Our metrics track both network traffic resources and system errors.
Recommended action:
Investigate all hardware components with your Network Management team. You might change network settings for better performance or improve hardware providing a better bandwidth.
5- Missing indexes or non-optimal query plan Priority: High
Missing indexes will cause extensive data searching from disk, resulting in page swapping. When it happens, SQL Server or Oracle suggests that your query could run faster with a new index.
The same is for non-optimal query plan: a non-optimal query plan increases disk I/O by reading unnecessary data or performing inefficient operations, leading to slower query performance and higher resource usage.
Problem identification:
Identify the missing or corrupt indexes, if they exist, while the disk I/O of the query is high. Investigate queries’ plans that run slowly.
- Identify the missing or corrupt indexes by running a performance analysis. You can use SQL Server Profiler for SQL Server or Oracle Trace for Oracle. This step is complicated and might take hours of work, and you can’t guarantee precise results when checking online status with no historical events.
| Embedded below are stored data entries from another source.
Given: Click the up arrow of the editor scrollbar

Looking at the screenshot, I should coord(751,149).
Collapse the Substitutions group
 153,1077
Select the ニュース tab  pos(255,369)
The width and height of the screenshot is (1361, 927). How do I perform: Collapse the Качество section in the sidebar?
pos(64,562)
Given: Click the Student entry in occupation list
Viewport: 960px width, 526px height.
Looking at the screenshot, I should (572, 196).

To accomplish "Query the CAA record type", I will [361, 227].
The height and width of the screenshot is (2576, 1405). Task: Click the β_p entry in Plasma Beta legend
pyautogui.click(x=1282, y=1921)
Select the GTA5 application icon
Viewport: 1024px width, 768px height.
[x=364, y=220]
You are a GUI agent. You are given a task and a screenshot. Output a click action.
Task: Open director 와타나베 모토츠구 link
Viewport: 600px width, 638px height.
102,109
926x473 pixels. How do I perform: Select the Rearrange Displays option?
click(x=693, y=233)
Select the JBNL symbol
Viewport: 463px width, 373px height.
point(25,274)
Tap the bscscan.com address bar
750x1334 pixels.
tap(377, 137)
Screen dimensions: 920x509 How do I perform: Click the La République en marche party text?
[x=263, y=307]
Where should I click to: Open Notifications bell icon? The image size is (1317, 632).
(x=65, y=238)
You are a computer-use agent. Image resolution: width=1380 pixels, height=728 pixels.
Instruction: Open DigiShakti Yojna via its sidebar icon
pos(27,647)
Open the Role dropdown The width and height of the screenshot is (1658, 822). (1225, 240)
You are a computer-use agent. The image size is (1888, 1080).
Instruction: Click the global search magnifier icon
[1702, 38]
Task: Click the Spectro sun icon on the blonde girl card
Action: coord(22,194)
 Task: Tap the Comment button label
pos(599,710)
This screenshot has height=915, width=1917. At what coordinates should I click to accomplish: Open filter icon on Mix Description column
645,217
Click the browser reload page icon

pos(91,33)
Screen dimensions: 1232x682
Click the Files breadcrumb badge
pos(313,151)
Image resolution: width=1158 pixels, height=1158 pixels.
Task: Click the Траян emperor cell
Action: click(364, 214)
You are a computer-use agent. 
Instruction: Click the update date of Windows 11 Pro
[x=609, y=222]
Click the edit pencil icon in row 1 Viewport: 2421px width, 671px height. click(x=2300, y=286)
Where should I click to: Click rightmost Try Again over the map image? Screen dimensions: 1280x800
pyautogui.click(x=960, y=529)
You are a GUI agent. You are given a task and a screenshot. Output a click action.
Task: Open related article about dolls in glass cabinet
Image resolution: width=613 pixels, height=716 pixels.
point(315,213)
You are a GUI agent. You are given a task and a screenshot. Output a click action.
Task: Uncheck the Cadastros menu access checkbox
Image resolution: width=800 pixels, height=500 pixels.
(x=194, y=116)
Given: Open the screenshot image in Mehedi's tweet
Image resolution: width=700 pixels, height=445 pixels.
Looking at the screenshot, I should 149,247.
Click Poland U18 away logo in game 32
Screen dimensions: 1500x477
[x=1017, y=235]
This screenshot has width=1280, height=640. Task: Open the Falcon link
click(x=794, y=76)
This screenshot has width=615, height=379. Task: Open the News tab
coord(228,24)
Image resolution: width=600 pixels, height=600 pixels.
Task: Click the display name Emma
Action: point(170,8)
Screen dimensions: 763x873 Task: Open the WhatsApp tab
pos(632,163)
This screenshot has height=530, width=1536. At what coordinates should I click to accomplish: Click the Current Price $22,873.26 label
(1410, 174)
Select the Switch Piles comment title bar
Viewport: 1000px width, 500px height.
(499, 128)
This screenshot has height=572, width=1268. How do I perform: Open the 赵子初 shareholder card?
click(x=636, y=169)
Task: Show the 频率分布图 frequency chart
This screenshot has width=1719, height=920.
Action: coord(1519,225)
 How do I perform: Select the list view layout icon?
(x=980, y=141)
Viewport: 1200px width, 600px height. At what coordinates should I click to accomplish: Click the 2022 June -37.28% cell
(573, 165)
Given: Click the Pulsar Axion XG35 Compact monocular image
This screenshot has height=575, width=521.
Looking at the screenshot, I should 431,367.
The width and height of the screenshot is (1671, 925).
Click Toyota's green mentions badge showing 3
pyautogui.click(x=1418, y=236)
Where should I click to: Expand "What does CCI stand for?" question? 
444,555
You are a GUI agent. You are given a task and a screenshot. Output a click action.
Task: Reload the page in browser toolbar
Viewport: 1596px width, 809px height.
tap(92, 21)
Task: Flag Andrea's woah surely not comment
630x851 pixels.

- Monitor the disk utilization while using performance counters. You lay on current moments. For Linux, use the ‘pidstat’ command, which displays I/O statistics for individual processes.
- Investigate the execution plan of each query that seems to have a high disk I/O. In SQL Server, you can use the “Display Actual Execution Plan” feature. In Oracle, you can use the EXPLAIN PLAN feature. Look for inefficiencies like full table scans, missing indexes, or excessive joins.
- Think about which appropriate indexes would optimize the queries. You can use the Database Engine Tuning Advisor or other tools to help identify the missing indexes. This task requires the expertise of a skilled DBA to review an entire SQL query plan that might be long and complicated.
- Check the existing indexes for corruption. If any index corruption is detected, rebuild or repair the indexes.
- After making changes, if the disk utilization is still high, you may need to investigate the issue further.
Each running query session is automatically analyzed by AimBetter, identifying all missing indexes or non-optimal query plans, saving DBA hours and the need to connect to each server.
Recommended action:
Identify inefficient queries, implement new indexes, optimize existing ones, and delete corrupted indexes.